Twenty-two years
Posted by Allen Rucker in Life After Paralysis on December 26, 2018 # Health, Mobility
Blackbird singing in the dead of night
Take these broken wings and learn to fly
All your life
You were only waiting for this moment to arise.
On the day I’m writing this, I will have been paralyzed from the waist down for twenty-two years, not much of a time span for you oldsters, a lifetime to you youngsters. I guess such anniversaries don’t mean much to many of us because there doesn’t seem to be much value in commemorating them. In my case, I am looking back every day at the consequences of being randomly afflicted like this. I don’t need a special holiday to do so.

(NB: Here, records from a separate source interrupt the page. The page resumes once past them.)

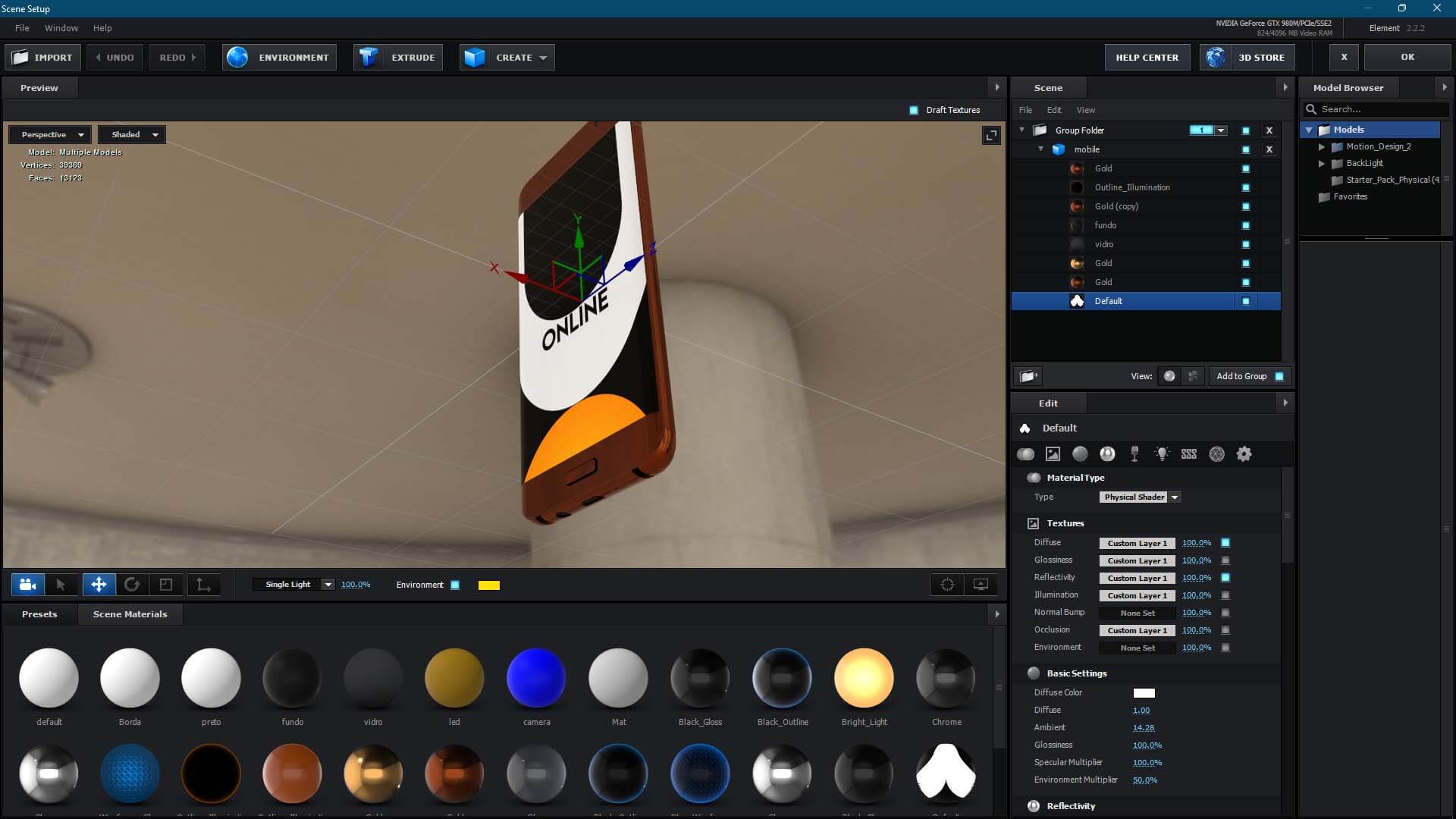1456x819 pixels.
Task: Open the SSS subsurface scattering settings
Action: [1189, 454]

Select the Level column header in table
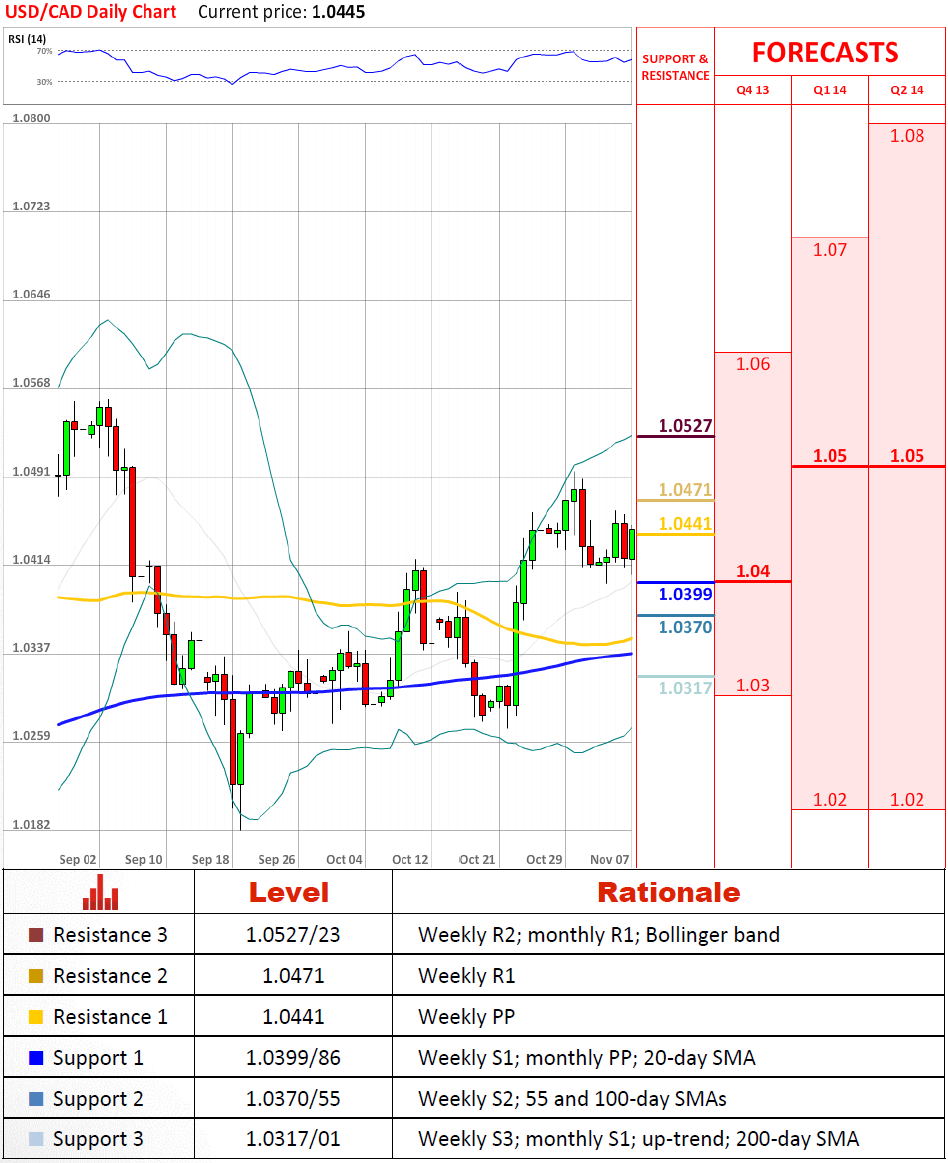[288, 892]
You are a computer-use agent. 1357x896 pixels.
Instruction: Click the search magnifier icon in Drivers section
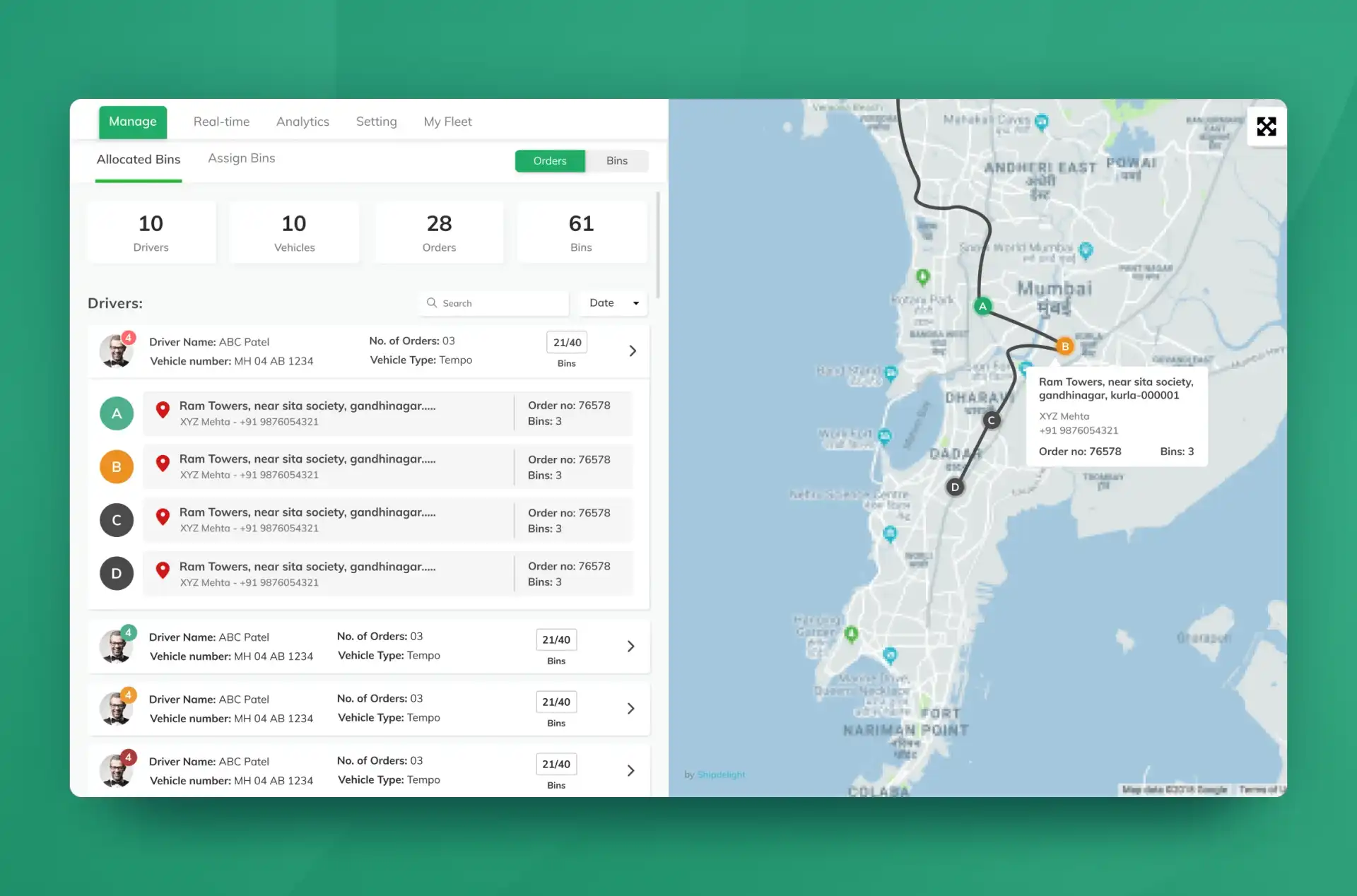click(430, 302)
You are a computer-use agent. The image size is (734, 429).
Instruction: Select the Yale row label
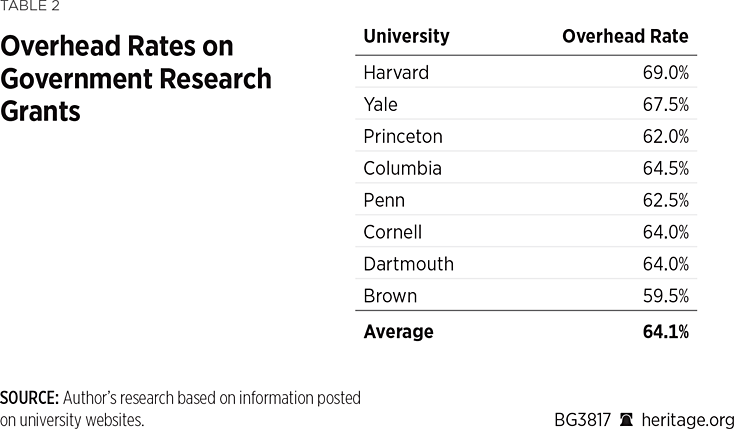coord(380,105)
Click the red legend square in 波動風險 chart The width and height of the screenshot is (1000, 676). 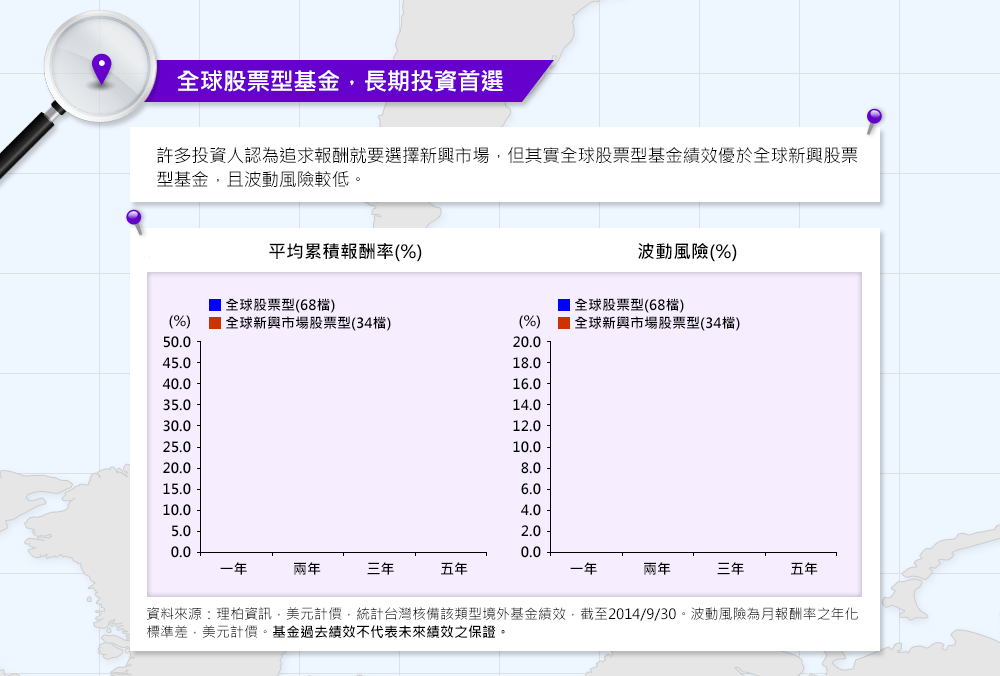coord(563,323)
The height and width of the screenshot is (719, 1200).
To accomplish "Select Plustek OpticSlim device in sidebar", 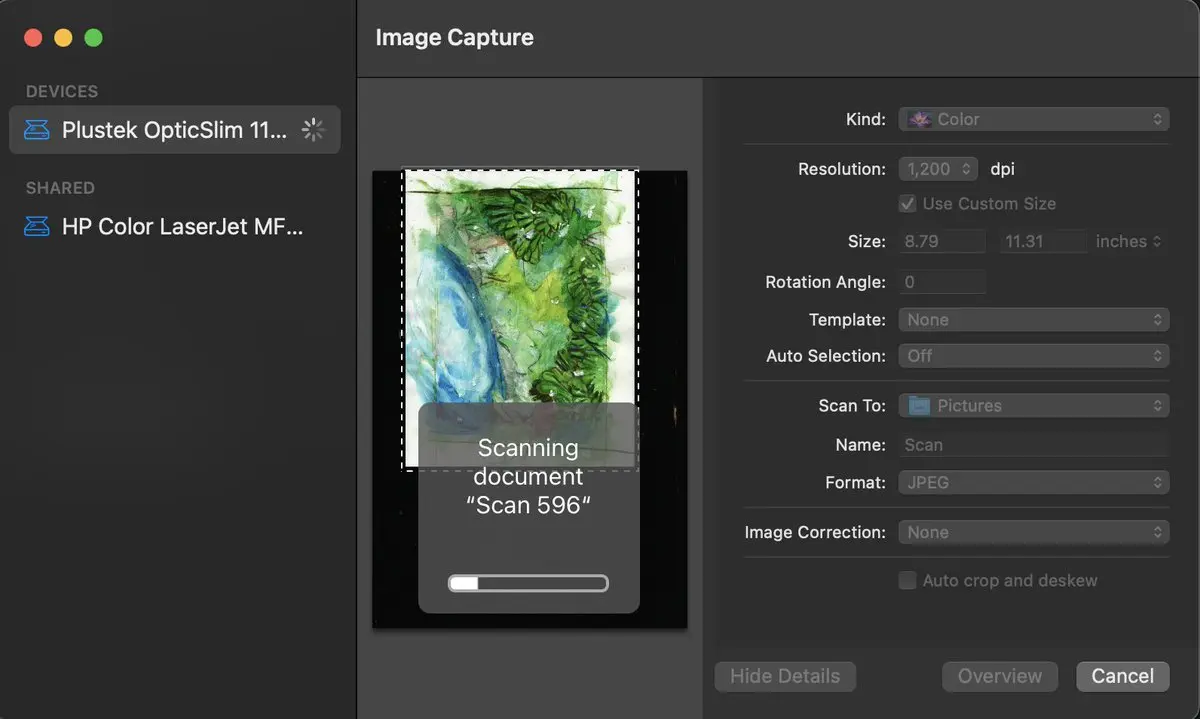I will pyautogui.click(x=175, y=130).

The first thing that pops up when I think of those early days is the Paul McCartney song above. Though it was written as a comment on the American civil rights movement, it became like lullaby on a loop for me, both melancholy and hopeful, lying in that hospital bed, alone in the dark, night after night. It was the soundtrack of my distress
Ironically, I don’t remember that much of the early pain and suffering. I remember the stupid things. I remember the shiny new bicycle helmet my wife Ann-Marie gave me on Christmas day, bought before the paralysis, and how sad and goofy it looked on my head sitting in that bed. We got a good price for it at a garage sale.
Our then eight-year-old got a PlayStation rig for Christmas and was thrilled beyond measure when the staff hooked it up to the monitor in my room. We didn’t hear from him for hours. My mother in law came by that day and noticed I had passed on my watery, overcooked carrots and meatloaf Christmas lunch for a corned beef sandwich from the local deli. Her eyes lit up. “Can I have it?” At 85 and counting, she loved watery, overcooked hospital food. She feasted while we noshed.
That was then, but the undercurrent of sadness and guilt brought by paralysis has never quite gone away. The other night, twenty-two years later, I had a powerful dream that deeply upset me. Ann-Marie and I were visiting an old friend, now in her seventies, on a college campus where she had returned to take classes after her husband had passed. She looked young and radiant, an older version of the sorority girl she once was. A man her age, equally youthful in spirit, maybe a professor or an emeritus classmate, came up and introduced himself. Before long, they were strolling away -- off, I imagined, on some whimsical adventure.
Meanwhile, Ann had gone inside the campus book store to look around. As I walked in, she too was chatting it up with a handsome, healthy older fellow. I just stood back and watched. You could tell how much enjoyed each other’s company. As she too started to walk away with him, she turned to look at me. It was a loving look of regret. The message: it was time for her to move on.
Only later did it strike me that it might be a dream of either my passing away and letting her go or Ann passing away and saying goodbye. That guy could have been her escort into the afterworld. My immediate reaction was that it was about her unspoken wish to experience another life, now. I felt profound guilt at the price she has had to pay for living with my paralysis for two decades. As I mentioned in a past blog, her life has come to assume a pattern exactly in sync with mine. We share all the same constraints. You try not to think about them, try not to give them any emotional weight at all, but then you have a dream where they bubble up and you can’t ignore the cost, at least until the next dream.
In case you might think my paralyzed life is rife with guilt, regret, or nightmares of abandonment – it’s not. Far from it. Bad feelings about my condition, aside from occasional bouts of self-pity, have become more muted as the years unfold. Practical hassles and periodic health scares will never go away, in the same way they will never go away for most non-paralyzed septuagenarians. Paralysis, for me, was simply an early – twenty-two years early -- introduction to the vagaries of aging.
Another Christmas is here. Maybe I’ll get another bicycle helmet to protect my head while wheeling across Sepulveda Blvd. But, please, no runny meatloaf.